How do you calculate the area of a sector with radius 5 cm and angle 90°?

The area of a sector with radius 5 cm and angle 90° is 6.25π cm².

To calculate the area of a sector, you need to know the radius of the circle and the angle of the sector. The formula for the area of a sector is:

\[ \text{Area} = \frac{\theta}{360} \times \pi r^2 \]

where \(\theta\) is the angle in degrees and \(r\) is the radius of the circle.

In this case, the radius \(r\) is 5 cm and the angle \(\theta\) is 90°. Plugging these values into the formula, we get:

\[ \text{Area} = \frac{90}{360} \times \pi \times (5)^2 \]

First, simplify the fraction \(\frac{90}{360}\):

\[ \frac{90}{360} = \frac{1}{4} \]

Next, calculate \(5^2\):

\[ 5^2 = 25 \]

Now, multiply these values together:

\[ \text{Area} = \frac{1}{4} \times \pi \times 25 \]

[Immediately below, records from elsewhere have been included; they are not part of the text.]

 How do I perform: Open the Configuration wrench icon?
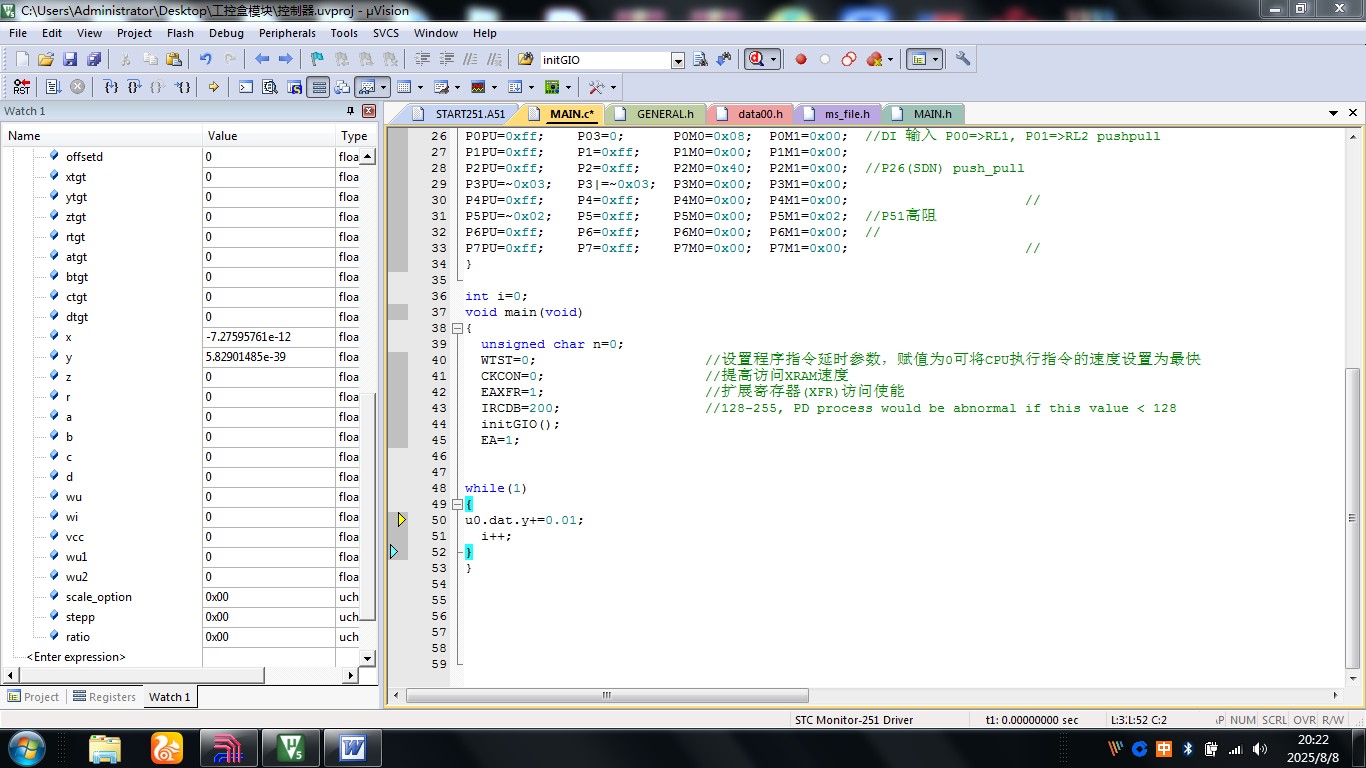[x=963, y=59]
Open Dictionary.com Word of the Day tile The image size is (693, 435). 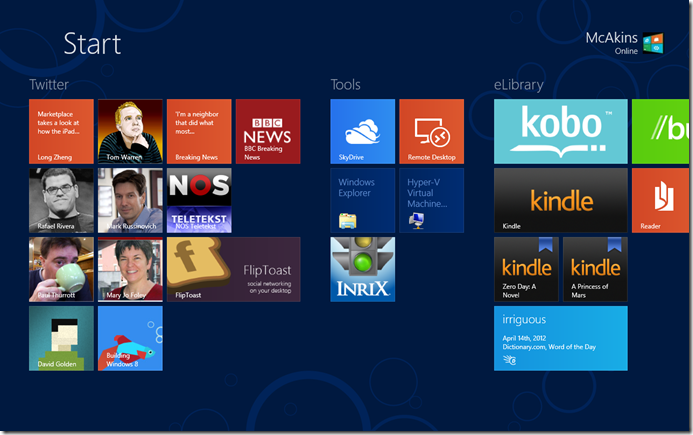pos(560,338)
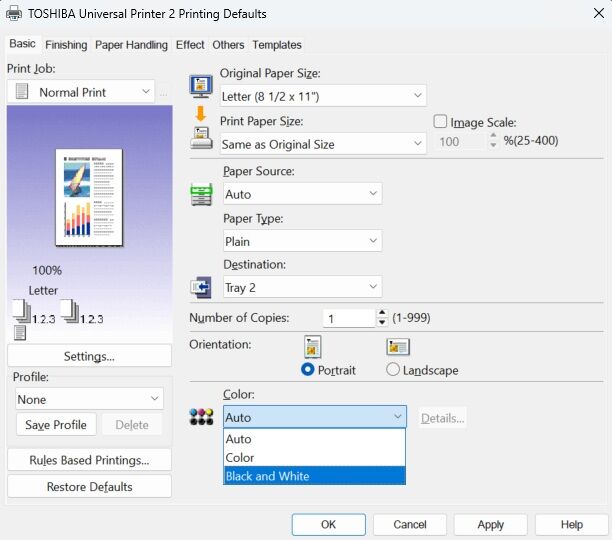This screenshot has height=540, width=612.
Task: Enable the Image Scale checkbox
Action: pyautogui.click(x=441, y=122)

\[ \text{Area} = \frac{25}{4} \times \pi \]

\[ \text{Area} = 6.25\pi \]

So, the area of the sector is \(6.25\pi\) cm². If you need a numerical value, you can approximate \(\pi\) as 3.14:

\[ 6.25 \times 3.14 \approx 19.625 \]

Therefore, the area of the sector is approximately 19.625 cm².